RECORD EXTRACTS START

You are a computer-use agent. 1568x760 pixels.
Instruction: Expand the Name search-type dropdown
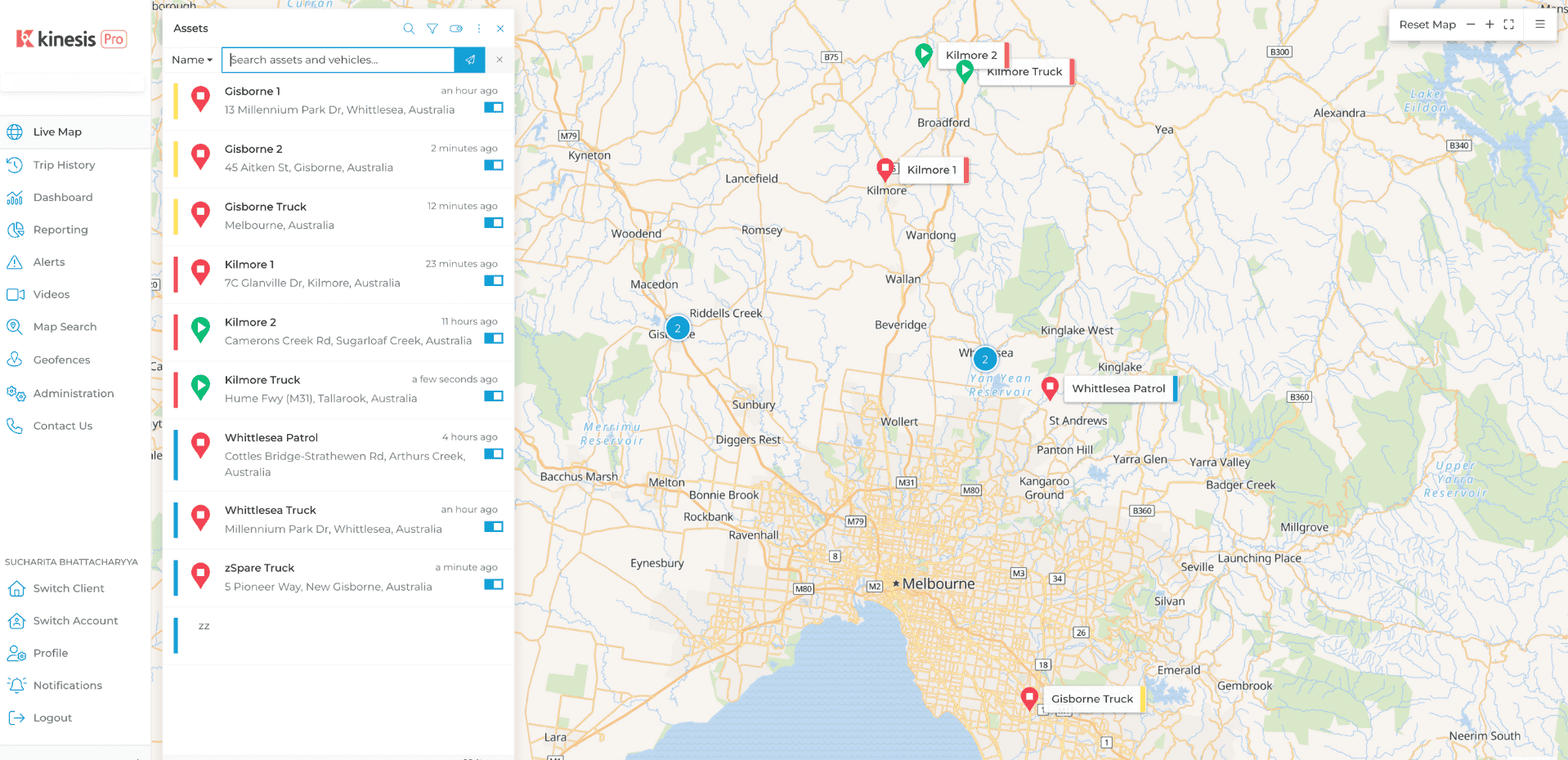coord(192,60)
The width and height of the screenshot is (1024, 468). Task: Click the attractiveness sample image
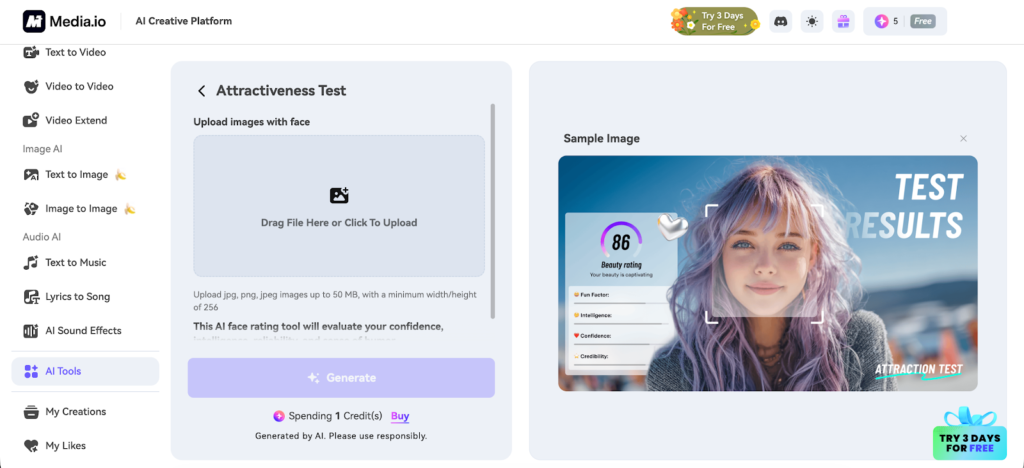click(767, 273)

RECORD EXTRACTS END

## PROBLEM TO WORK ON
Write out the material above precisely, leaving each picture behind.

## ANSWER BOX
You are a computer-use agent. 1568x760 pixels.
Instruction: Expand the Name search-type dropdown
coord(192,60)
The width and height of the screenshot is (1024, 468). Task: Click the attractiveness sample image
click(767, 273)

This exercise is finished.